Document text:
Which gives you both the reason for Hazlitt’s list, which appeared in book form as The Free Man’s Library, and the reason you should be interested in it: because if you don’t know capitalism’s proud history and the intellectual tradition of liberty and laissez faire, then you leave your “progressive” enemies free to redefine it and misrepresent it for you – just as they redefined the word “liberal,” and the likes of Mr Trotter will always misrepresent capitalism – and you leave your would-be friends to sell out the very things they, and you, purport to uphold.

    "Oh, Liberty!" Madame Roland is said to have exclaimed as she passed a statue to that goddess on her way to the guillotine, "what crimes are committed in thy name!" Looking at the world today, we are tempted to stress the intellectual crimes committed in the name of liberty as much as the moral crimes. Never were men more ardent in defense of "liberty" than they are today; but never were there more diverse concepts of what constitutes true liberty. Many of today's writers who are most eloquent in their arguments for liberty in fact preach philosophies that would destroy it.

SS468Very true. The greatest tragedy can be to attempt the right things for the wrong reasons. If  take up intellectual arms you’re going to need intellectual ammunition – which means knowing and taking advantage of the intellectual tradition that came before you.

    Now this tradition, rich and deep and noble as it is, is being treated by most present-day intellectuals almost as if it had never existed. . .
    This bibliography, [Hazlitt hopes], will help to clarify as well as to mobilize the case for individualism and true liberalism. It is designed to strengthen individualists in their knowledge and convictions, to place in their hands the intellectual weapons that will help them to combat the totalitarian trend. It is designed, also, to call attention to the richness of the truly liberal tradition, to the excellent books and the many noble minds that have helped to shape it.

Read Hazlitt’s introduction to get yourself started – and to find out his “top ten classics,” his top ten from a half-century ago, and the books he suggests you might want to start with.  And feel free to compare it to my own.

9 comments:

Quoth the Raven said...

Dataset content:
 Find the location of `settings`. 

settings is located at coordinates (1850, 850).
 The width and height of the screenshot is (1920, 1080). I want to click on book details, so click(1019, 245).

Objectives:
[1] From the blog post on Hazlitt's reading list, repeat the passage starting with "This bibliography, [Hazlitt" and going on through "to shape it.".
[2] Summarize the blog post on Hazlitt's reading list in two sentences.
[3] In the blog post on Hazlitt's reading list, what was the title of the book in which the list appeared?

The solutions:
[1]
This bibliography, [Hazlitt hopes], will help to clarify as well as to mobilize the case for individualism and true liberalism. It is designed to strengthen individualists in their knowledge and convictions, to place in their hands the intellectual weapons that will help them to combat the totalitarian trend. It is designed, also, to call attention to the richness of the truly liberal tradition, to the excellent books and the many noble minds that have helped to shape it.

[2] Hazlitt's list, published in book form as The Free Man's Library, matters because people who don't know capitalism's history and the intellectual tradition of liberty leave their enemies free to redefine and misrepresent it and their would-be friends free to sell it out. Hazlitt designed the bibliography to give individualists intellectual weapons against the totalitarian trend and to draw attention to the richness of the truly liberal tradition, and the post recommends reading his introduction for his top ten classics and suggested starting books.

[3] The Free Man's Library